Small grassroots movements cannot compete in any sense unless they reach a critical mass of 2 per cent of first preference votes in a general election, which gives them an income of roughly €200,000. Political parties need time and funding in order to grow over a number of elections into a viable alternative to the current stagnation.

Then there is the question of media coverage. It works in two ways – limited coverage for smaller parties and limited damage accruing to disciples of the zeitgeist when they mess up.

Outrageous statements

Senator Catherine Noone made outrageous statements about Leo Varadkar being autistic and tried to make it better saying she did not mean it literally. She said she used it in the way a person might use "special" or n***er but did not intend it to be taken literally.

Imagine if, say, Peadar Tóibín, leader of Aontú, attempted to explain an offensive comment by saying that he was only using it in the way that someone might use the N-word. He would have been gutted and roasted on a spit before you could say Twitter. Sure, Senator Noone has apologised (after initially denying she said it until she was informed it had been recorded). If Noone had Tóibín's political views, she would have been forced out within 24 hours.
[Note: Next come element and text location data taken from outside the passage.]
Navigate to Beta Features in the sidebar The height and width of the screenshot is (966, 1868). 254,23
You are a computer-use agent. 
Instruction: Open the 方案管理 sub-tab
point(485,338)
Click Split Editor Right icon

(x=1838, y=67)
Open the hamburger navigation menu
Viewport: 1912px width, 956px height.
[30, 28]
Voting is a vital activity. If there is any hope of new, non-populist political parties emerging as alternatives to the current stifling political and media consensus, we must give our number one preference to those candidates, even if they have no hope of being elected. It will give them some chance of achieving the 2 per cent of the vote required for public funding and therefore political survival. Think of it as voting for the common good. Or if you like, loaning your vote which will then transfer to someone else, so as to signal the deep desire for change.

If we do not reward those, including Independents, who have demonstrated deep levels of integrity, we will just keep repeating political Groundhog Day. The only difference will be that we will never experience the transformation undergone by anchorman Phil Connors that eventually allowed him to transcend the curse of repeating the same events over and over again.